It consists of taking a series of anti-HIV drugs always within 72 hours after a possible exposure to the HIV virus
What is PEP?
The acronym PEP comes from “post-exposure prophylaxis”. That is, it consists of taking a series of anti-HIV drugs always within 72 hours after a possible exposure to the HIV virus, always under medical indications and always considering that it is a real and considered case of risk.
WHO CAN RECEIVE PEP?
As we mentioned before, it will always be under medical criteria who can and can not prescribe said medication, but there are a number of criteria that must be taken into account:
- Have had unprotected sex with a person whose seroconversion status is unknown.
- Has shared needles or drug preparation equipment.
- He has suffered a sexual assault.
- He is a health worker and has received an accidental puncture.

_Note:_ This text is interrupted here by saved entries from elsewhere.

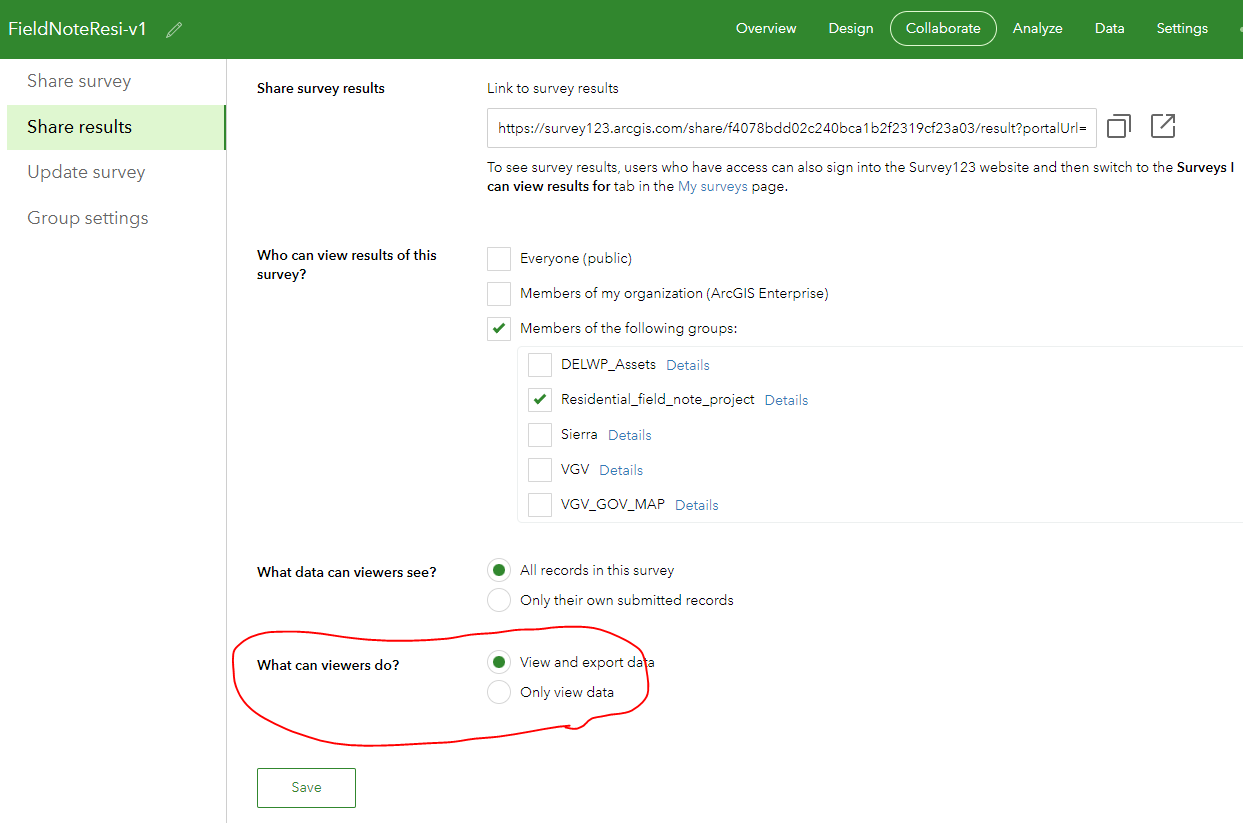The image size is (1243, 823).
Task: Click the pencil icon to rename FieldNoteResi-v1
Action: click(x=174, y=29)
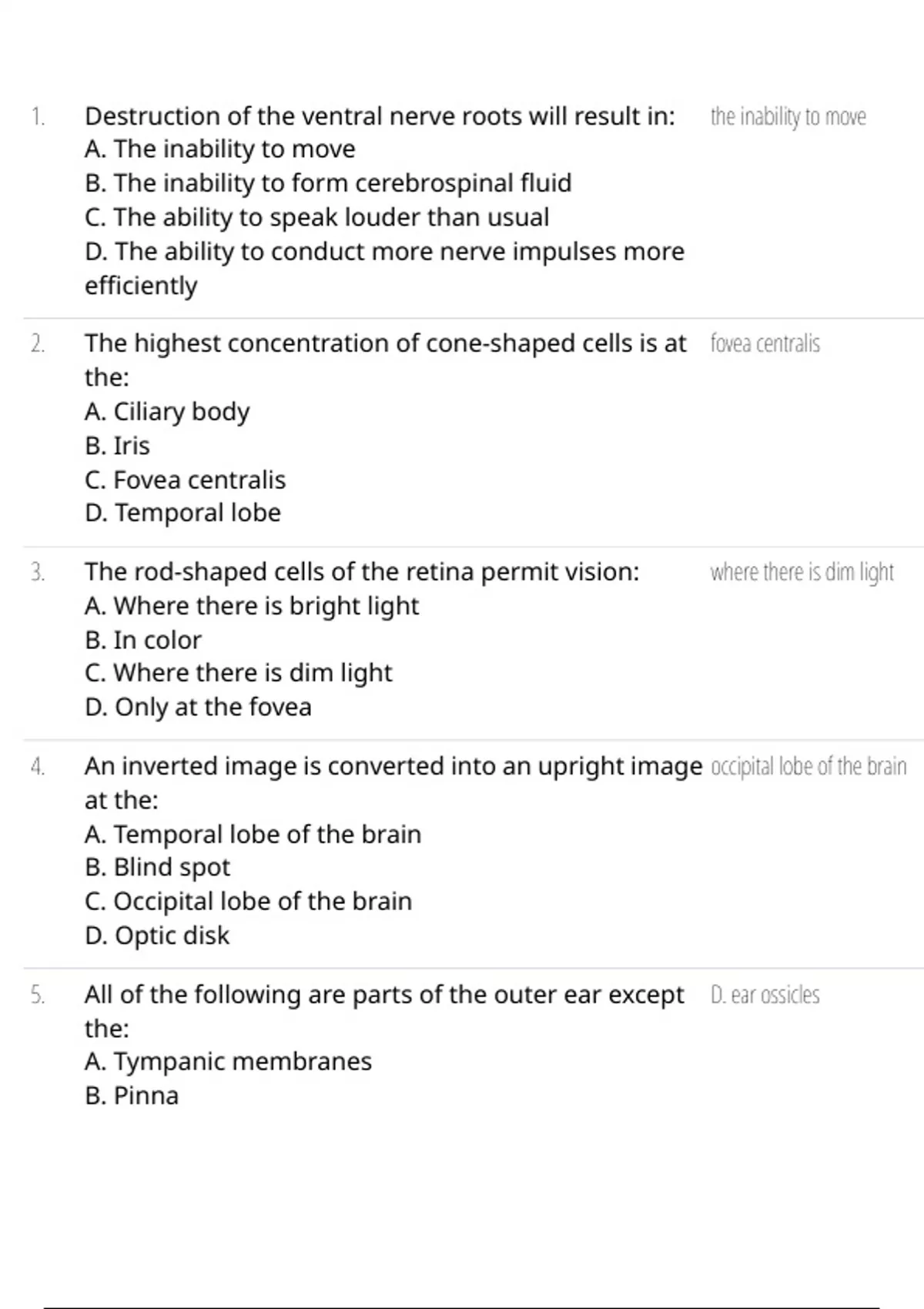Click the answer "the inability to move"
The image size is (924, 1309).
pyautogui.click(x=788, y=117)
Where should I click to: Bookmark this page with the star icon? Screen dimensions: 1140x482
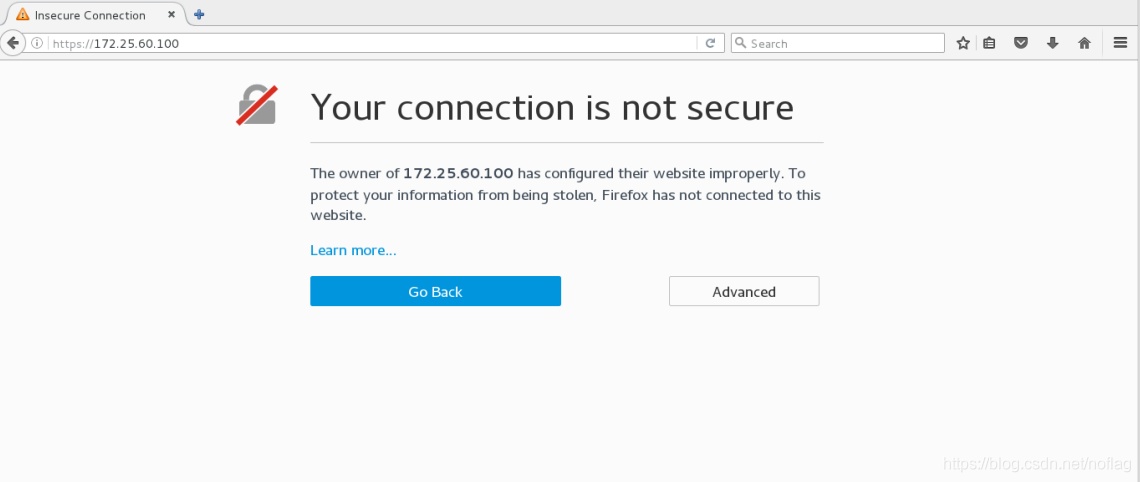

We remind you that, despite fulfilling any of these requirements, it can never be prescribed after 72 hours of possible infection, and the sooner you can receive it, the better it will be.
HOW DOES IT WORK?
If you have already received the medical approval, you should know that most of the medications used in the PEP are the same ones that are used as treatment for HIV. These can sometimes cause side effects, but they are not deadly at all, and they all eventually disappear over time.
This treatment lasts for 28 days, and you must take 1 or 2 pills without exception. Once those 28 days have elapsed, it will always be advisable to carry out a verification test after the window period after the last take of the PEP.
It must be said that the use of PEP is not 100% effective, therefore while you are taking this medication and until you have proven that you do not have HIV, you should use protection.